Vice President Chester Alan Arthur became President following the assassination and death of James A. Garfield.
CAA: The Basics
Born in Vermont and raised in upstate New York, Chester Alan Arthur (183o-1886) was a preacher’s son who attended Union College, read law, established himself in New York City, and became the epitome of a sophisticated and well-to-do gentleman attorney with excellent administrative talents.
He became active in Republican politics, and met Senator Roscoe Conkling, a Utica attorney and the unquestioned Republican political boss of New York. Conkling would became Arthur’s mentor and close personal friend, and rewarded him in the 1870s by being named him Collector of the Port of New York, a prestigious and lucrative federal appointment.
The Port, along with the Customs House, was fraught with corruption. In the clean-sweep, reform-minded Hayes Administration, the overhaul of the Port was its cause celebre, and Chester Alan Arthur was its chief victim. He was personally honest, and no charges of malfeasance were ever brought, but he had turned a blind eye. He had to go. So he returned to private law practice and politics-as-usual.
The Surprising Nomination and Candidacy of Chet Arthur
The nomination and election of 1880 was one of the most fractious in Republican history, wrestled between spoils-system advocates called “Stalwarts,” and the “Half-Breeds”, just a tad more reform-minded. Spoilsman Conkling, a close friend of President Ulysses S. Grant, had convinced the reluctant General to run for a third term. That nomination failed after days of maneuvering, posturing and balloting. James Garfield, a moderate and nominal Half-Breed, won the nod.

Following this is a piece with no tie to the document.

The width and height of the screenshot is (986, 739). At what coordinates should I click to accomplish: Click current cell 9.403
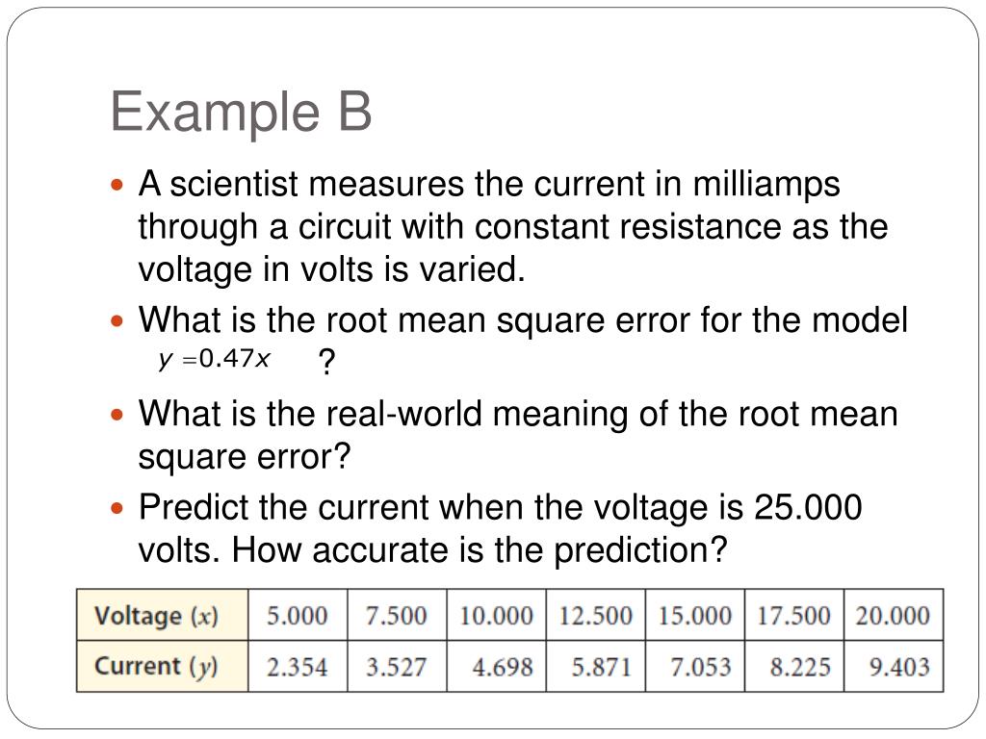point(894,666)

In an effort to mend fences, Garfield sought to appease an irate Conkling by offering the Vice Presidency to a New Yorker. It was an honorable, but non-substantive office, important only for geopolitical accommodation. When Chester Alan Arthur was approached, he sought Conkling’s counsel. “I would advise against it,” said the Senator.

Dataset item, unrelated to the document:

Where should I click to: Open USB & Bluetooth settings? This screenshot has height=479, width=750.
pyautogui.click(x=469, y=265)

But in a rare moment of independence, Arthur claimed that the Vice Presidency was a higher honor than he had ever dreamed of, and accepted.
James Garfield and Chester Alan Arthur won the election, which was a squeaker. But they carried New York.
The VP vs. the Cabinet
The Constitution stipulates that the Vice President presides over the Senate, and only votes in the event of a tie. In an odd occurrence, the Senate was equally divided between the Republicans and the Democrats, thus there were many ties, mostly of an administrative nature. VP Arthur consistently voted with the Conkling faction – frequently in opposition to the President’s wishes. There was a serious rift forming in the official family.

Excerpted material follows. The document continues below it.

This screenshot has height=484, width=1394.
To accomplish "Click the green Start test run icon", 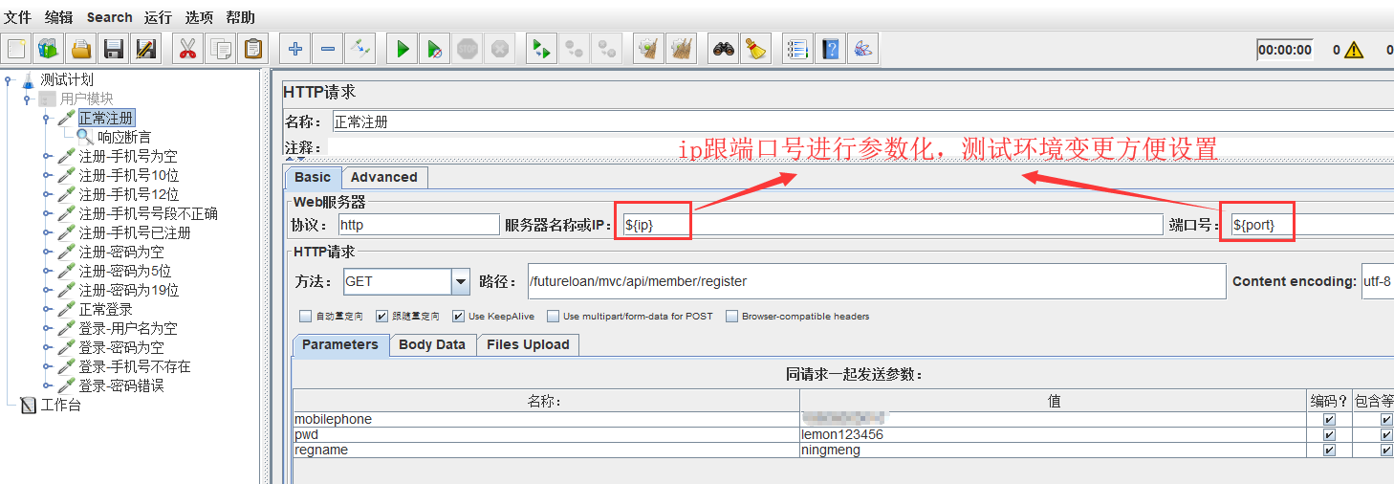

President Garfield sincerely tried to accommodate, but he was becoming disenchanted with his Vice President. The Cabinet was even more sour on him, believing Arthur to be no more than Conkling’s henchman.
The Assassination of Garfield
Only four months into his administration, President Garfield was shot by an assassin. He would linger in pain for ten weeks until he expired.
The very first night – when there was concern that Garfield might die within hours, the Vice President was summoned from his New York townhouse. He took the night train to Washington and arrived the following morning. He paid his respects to Mrs. Garfield, and attended a Cabinet meeting, where he was promptly ignored. He had become anathema to the team that the President had laboriously cobbled together. Assured that Garfield’s prognosis had improved, Chet Arthur went back to New York.
Meanwhile, Charles Julius Guiteau, the certifiably insane assassin, had been apprehended and jailed, where he announced to the newspapers that he “was a Stalwart of the Stalwarts, and now Arthur will be President.”
CAA: The Guiteau Connection?
Chester Alan Arthur was as horrified by the chain of events as the rest of the country.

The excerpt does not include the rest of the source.